Die Schweiz: keine Insel
Nach dem Knacken des Bankgeheimnisses und nun der oben erwähnten Auseinandersetzung um Verrechnungspreise, werden uns die USA, die EU, die OECD etc. damit keineswegs ‚in Ruhe lassen‘, wie das von nur vermeintlichen Experten ewas naiv gefordert wird (vgl. etwa ‚Heuchelei und Zynismus der Grossmächte‘ von Braillard/Schwamm in der NZZ vom 1.3.13).

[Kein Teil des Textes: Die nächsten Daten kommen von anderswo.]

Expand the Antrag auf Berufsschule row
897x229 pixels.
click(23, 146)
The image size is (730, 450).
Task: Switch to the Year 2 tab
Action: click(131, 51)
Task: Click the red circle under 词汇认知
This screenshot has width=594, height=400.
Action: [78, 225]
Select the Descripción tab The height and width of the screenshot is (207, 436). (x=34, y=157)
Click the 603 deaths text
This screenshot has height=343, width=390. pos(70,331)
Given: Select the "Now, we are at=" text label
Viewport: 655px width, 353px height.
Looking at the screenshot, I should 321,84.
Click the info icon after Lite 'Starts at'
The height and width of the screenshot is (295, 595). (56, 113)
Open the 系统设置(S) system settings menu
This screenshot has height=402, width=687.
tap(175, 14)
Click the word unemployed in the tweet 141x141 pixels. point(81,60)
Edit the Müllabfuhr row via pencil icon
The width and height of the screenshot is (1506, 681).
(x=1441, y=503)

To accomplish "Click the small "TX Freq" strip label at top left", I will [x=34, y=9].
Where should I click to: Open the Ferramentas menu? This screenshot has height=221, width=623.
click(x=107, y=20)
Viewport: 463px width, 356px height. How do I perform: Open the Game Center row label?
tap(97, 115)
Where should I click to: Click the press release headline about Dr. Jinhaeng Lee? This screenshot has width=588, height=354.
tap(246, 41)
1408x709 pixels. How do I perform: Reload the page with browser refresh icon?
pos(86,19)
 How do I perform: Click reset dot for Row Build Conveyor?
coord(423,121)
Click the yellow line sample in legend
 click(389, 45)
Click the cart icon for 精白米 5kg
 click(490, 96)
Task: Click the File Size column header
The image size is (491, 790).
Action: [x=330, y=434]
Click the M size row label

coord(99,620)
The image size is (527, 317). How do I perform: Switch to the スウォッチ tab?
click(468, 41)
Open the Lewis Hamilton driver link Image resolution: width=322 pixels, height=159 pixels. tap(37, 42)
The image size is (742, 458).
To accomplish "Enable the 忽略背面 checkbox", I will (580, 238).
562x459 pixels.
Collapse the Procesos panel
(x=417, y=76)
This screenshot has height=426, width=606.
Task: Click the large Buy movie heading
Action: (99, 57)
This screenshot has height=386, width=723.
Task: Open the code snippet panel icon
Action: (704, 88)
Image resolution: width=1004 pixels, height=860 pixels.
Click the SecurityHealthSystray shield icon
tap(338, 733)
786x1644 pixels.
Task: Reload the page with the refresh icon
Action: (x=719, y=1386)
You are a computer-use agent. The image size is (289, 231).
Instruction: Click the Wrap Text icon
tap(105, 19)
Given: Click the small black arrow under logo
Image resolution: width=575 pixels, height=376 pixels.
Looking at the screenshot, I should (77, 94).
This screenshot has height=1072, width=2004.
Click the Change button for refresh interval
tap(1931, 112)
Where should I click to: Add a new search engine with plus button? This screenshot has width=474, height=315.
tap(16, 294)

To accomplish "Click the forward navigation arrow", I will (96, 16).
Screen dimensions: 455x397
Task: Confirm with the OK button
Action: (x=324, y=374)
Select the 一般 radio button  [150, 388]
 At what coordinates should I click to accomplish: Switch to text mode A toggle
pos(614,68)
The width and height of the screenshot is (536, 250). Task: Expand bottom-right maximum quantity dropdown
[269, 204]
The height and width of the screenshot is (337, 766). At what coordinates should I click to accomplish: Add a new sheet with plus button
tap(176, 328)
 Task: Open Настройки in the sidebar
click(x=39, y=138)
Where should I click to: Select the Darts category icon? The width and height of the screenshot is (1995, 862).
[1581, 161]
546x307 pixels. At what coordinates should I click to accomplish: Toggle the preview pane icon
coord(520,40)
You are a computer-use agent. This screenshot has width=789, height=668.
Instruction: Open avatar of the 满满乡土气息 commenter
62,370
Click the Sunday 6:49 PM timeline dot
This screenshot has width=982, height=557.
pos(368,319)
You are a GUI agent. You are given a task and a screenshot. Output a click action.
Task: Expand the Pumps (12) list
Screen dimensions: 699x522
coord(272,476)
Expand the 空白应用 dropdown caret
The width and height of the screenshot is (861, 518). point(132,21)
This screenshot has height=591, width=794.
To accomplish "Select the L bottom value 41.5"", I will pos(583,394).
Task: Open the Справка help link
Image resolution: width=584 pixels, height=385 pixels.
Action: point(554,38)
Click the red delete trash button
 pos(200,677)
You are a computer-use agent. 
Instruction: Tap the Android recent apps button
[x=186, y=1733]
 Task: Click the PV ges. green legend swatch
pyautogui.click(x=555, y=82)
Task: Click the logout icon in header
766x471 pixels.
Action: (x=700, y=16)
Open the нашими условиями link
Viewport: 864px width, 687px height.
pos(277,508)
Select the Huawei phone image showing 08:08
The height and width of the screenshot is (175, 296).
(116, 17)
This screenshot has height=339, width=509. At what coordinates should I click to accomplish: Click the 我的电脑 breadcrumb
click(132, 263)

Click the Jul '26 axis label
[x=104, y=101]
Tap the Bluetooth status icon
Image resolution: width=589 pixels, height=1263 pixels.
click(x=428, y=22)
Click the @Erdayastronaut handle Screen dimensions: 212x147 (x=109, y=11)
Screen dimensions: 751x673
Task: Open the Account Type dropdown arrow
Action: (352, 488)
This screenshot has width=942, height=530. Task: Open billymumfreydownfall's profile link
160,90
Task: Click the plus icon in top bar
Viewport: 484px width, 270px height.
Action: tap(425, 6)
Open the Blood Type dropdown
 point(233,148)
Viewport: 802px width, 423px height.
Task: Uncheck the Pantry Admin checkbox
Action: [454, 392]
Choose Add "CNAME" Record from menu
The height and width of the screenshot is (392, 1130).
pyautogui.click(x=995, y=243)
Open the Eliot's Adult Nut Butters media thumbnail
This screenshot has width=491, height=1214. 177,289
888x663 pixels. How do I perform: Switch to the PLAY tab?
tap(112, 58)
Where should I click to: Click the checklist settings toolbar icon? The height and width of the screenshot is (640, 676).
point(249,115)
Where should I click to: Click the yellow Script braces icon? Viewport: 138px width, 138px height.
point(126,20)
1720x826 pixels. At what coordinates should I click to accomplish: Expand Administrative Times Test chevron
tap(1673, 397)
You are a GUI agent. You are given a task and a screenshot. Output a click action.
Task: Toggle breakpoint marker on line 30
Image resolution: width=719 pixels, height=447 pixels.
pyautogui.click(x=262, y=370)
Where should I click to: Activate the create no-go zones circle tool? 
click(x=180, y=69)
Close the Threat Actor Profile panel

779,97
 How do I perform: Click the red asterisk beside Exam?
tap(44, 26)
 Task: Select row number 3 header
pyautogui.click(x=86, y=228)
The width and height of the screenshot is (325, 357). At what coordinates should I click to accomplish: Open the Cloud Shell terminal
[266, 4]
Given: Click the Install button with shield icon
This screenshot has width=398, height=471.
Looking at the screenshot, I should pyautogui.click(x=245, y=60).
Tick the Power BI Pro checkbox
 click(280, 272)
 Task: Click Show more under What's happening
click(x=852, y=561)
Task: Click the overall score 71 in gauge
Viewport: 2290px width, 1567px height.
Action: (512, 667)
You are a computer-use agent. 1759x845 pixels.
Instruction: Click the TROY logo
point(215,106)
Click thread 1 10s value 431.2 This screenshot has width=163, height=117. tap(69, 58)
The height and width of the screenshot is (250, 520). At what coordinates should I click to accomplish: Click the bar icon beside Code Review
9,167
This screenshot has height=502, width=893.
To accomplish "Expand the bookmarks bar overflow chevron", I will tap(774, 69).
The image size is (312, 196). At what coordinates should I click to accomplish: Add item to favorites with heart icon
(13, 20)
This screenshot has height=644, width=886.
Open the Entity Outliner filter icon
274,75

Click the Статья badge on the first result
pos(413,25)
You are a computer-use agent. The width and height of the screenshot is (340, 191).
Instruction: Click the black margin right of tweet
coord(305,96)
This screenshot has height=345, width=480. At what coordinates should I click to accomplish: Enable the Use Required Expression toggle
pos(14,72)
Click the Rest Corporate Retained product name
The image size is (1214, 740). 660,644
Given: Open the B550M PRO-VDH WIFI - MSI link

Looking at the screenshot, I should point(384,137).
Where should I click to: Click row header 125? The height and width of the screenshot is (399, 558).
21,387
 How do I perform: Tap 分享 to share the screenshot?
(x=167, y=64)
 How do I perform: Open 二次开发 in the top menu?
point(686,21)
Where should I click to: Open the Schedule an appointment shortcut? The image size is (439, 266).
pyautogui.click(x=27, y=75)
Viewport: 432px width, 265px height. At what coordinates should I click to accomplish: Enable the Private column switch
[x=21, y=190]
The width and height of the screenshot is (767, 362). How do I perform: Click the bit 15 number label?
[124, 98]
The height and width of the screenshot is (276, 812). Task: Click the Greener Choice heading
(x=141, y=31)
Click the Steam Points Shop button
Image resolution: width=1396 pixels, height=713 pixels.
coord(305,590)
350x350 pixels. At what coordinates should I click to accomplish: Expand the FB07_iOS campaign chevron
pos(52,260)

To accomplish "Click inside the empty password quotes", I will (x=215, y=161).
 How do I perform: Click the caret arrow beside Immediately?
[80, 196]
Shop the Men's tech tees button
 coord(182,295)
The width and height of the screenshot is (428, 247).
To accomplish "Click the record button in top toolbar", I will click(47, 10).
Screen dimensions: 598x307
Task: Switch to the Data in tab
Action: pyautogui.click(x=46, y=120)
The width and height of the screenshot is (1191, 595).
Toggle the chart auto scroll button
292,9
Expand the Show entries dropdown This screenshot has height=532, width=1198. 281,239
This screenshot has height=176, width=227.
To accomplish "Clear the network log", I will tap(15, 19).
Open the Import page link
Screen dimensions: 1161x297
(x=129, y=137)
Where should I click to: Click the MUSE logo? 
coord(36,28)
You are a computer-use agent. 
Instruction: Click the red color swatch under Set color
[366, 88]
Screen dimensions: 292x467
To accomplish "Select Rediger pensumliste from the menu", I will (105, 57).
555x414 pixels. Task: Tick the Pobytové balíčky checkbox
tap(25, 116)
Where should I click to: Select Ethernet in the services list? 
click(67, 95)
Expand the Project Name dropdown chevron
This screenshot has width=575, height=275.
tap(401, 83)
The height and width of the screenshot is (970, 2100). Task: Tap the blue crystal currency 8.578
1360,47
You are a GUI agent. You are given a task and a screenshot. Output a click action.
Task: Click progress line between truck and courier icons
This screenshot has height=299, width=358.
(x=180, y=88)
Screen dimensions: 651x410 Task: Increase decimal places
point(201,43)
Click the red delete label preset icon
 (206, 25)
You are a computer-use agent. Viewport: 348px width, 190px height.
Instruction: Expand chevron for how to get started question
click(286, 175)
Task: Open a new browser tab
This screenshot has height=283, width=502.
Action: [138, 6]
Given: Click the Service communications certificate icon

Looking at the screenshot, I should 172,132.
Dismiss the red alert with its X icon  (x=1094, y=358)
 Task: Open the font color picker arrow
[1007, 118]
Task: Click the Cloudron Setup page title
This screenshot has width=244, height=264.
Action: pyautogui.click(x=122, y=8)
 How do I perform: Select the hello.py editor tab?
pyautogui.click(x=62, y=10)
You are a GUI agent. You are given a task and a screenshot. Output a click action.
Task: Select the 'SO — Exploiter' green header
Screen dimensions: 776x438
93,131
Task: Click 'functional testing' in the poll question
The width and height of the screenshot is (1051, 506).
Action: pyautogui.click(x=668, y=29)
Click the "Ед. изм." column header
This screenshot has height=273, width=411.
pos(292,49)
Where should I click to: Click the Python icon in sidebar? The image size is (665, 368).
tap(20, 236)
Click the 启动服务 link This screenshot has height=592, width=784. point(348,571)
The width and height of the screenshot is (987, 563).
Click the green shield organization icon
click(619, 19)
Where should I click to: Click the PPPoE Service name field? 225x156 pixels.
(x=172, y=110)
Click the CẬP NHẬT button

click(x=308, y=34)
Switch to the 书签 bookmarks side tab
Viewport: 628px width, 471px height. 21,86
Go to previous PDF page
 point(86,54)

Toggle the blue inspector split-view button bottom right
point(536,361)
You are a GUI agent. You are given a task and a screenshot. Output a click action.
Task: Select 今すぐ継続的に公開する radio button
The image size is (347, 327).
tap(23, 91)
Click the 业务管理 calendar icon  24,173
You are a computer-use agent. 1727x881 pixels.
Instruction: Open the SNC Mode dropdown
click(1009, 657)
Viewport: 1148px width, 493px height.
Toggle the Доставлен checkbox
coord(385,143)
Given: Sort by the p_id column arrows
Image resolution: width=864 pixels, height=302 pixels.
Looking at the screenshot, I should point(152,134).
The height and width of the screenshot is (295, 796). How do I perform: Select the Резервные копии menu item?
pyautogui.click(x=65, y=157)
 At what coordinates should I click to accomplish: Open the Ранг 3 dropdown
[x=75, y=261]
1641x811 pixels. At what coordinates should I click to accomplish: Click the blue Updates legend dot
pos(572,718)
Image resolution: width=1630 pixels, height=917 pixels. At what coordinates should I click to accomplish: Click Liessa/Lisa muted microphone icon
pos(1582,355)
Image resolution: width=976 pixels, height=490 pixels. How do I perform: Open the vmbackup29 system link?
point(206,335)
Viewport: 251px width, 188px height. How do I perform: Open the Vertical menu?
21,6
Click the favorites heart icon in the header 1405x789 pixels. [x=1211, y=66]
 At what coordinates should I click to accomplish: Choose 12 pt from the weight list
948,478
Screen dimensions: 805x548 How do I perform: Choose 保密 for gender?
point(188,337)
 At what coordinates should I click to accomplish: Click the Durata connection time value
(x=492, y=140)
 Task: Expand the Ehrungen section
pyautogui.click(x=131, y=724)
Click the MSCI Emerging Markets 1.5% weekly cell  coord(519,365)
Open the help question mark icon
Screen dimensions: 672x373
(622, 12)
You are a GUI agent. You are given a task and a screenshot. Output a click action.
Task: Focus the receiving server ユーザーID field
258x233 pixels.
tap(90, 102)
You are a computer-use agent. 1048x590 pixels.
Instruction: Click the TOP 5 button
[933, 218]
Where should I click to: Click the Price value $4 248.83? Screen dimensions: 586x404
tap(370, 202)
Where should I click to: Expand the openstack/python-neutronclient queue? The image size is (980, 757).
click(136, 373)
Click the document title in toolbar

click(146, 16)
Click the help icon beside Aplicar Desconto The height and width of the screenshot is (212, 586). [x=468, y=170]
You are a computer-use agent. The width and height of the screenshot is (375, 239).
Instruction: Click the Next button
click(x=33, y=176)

Dies ist letztlich auch gut so. Die Schweiz kann und will weder isolierte Insel von Glückseligen noch Alpenmonaco sein. Sondern ein, primär dank mittelständigem Unternehmensgeist, auch in Zukunft weltweit kompetitiver Werkplatz mit exzellenten Ausbildungsmöglichkeiten auf allen Stufen. Eine solche Zukunft ist aber nur zum Preis von aktiver internationaler Mitverantwortung zu haben. Dieser kommen wir sowohl auf wirtschaftlicher als auch politischer Ebene im Moment erst teilweise nach. Das wird sich ändern müssen.